Abstract
Objective:
Infection is a common complication of cerebrospinal fluid (CSF) shunts, occurring in 6 to 20 percent of children. Although studies are limited, Staphylococcus aureus is thought to cause more rapid and aggressive infection than coagulase-negative Staphylococcus (CONS) or gram-negative organisms. Our objective was to evaluate the relationship between the causative organisms of CSF shunt infection and the timing of infection.
Methods:
We performed a retrospective cohort study of children who underwent CSF shunt placement at a tertiary care children’s hospital over a nine year period and subsequently developed CSF shunt infection. The primary predictor variable was the causative organism recovered from CSF culture, characterized as S. aureus, CONS, or gram-negative organisms. The primary outcome was time to infection, defined as the number of days from most recent shunt intervention to diagnosis of infection. The association between causative organism and time to infection was visualized via Kaplan Meier curves, with statistical comparison via nonparametric Kruskall-Wallis test.
Results:
Among 103 children who developed CSF shunt infection, the causative organism was CONS in 57 (55%), S. aureus in 19 (18%), and gram-negative organisms in 9 (9%). Median time to infection did not differ (p=0.81) for infections caused by CONS [20 days, interquartile range (IQR) 11–40], S. aureus (26 days, IQR 12–95), and gram-negative organisms (23 days, IQR 17–34).
Conclusions:
No significant difference in time to infection based on the causative organism was observed among children with CSF shunt infection.

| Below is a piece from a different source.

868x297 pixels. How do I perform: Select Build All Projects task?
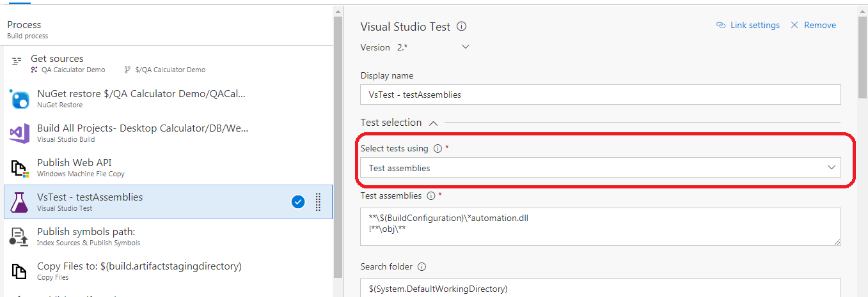142,133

Keywords: cerebrospinal, shunt, infection, children
Introduction:
Cerebrospinal fluid (CSF) shunts are critical to the surgical management of hydrocephalus.(12) However, complications are common, with CSF shunt infection occurring in 6 to 20 percent of patients with shunts.(3, 4, 11, 20–22) Despite this high rate of infection, there is limited study of the presentation of shunt infections.
CSF shunt infections are caused by a variety of pathogens, including coagulase negative Staphylococcus (CONS), Staphylococcus aureus, gram-negative organisms, and anaerobes.(2, 15) Among these pathogens, anaerobes and gram-negative organisms are generally thought to cause a more benign and indolent infection, while gram-positive organisms have the potential to cause more aggressive and rapid infections.(24, 28) Among the gram-positive organisms, S. aureus is thought to cause infection of more rapid onset than those caused by CONS.(6, 17) However, despite these commonly held beliefs, studies investigating the association between causative organism and time to infection are limited.

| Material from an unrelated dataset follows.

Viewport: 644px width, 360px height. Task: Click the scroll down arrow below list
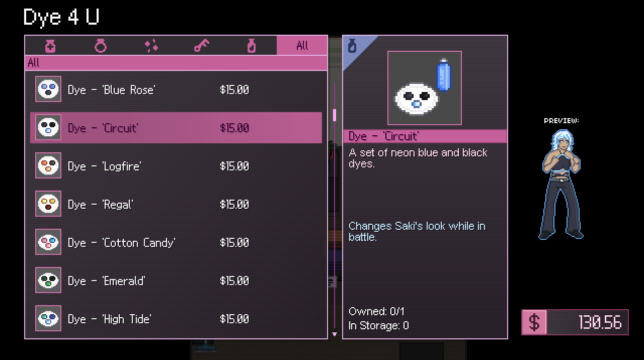tap(335, 334)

The objective of this study is to evaluate the relationship between the causative organism of CSF shunt infections and the timing of infection. We also evaluate the relationship between the causative organism and clinical features of the infection. Better understanding of these relationships will lead to improved understanding of the etiology and presentation of CSF shunt infections.
Materials and Methods:
Study Design and Setting
As previously described,(22, 23) we conducted a retrospective cohort study among children who received care at Primary Children’s Hospital (PCH), a 252-bed tertiary care children’s hospital serving Utah, Idaho, Wyoming, Nevada, and Montana. The hospital is owned and operated by Intermountain Healthcare, a regional, not-for-profit integrated health care system. PCH has more than 11,000 admissions per year and performs over 95 percent of the pediatric CSF shunt placements in the Intermountain Healthcare System. Institutional review board approval was obtained at the University of Utah and Seattle Children’s Hospital.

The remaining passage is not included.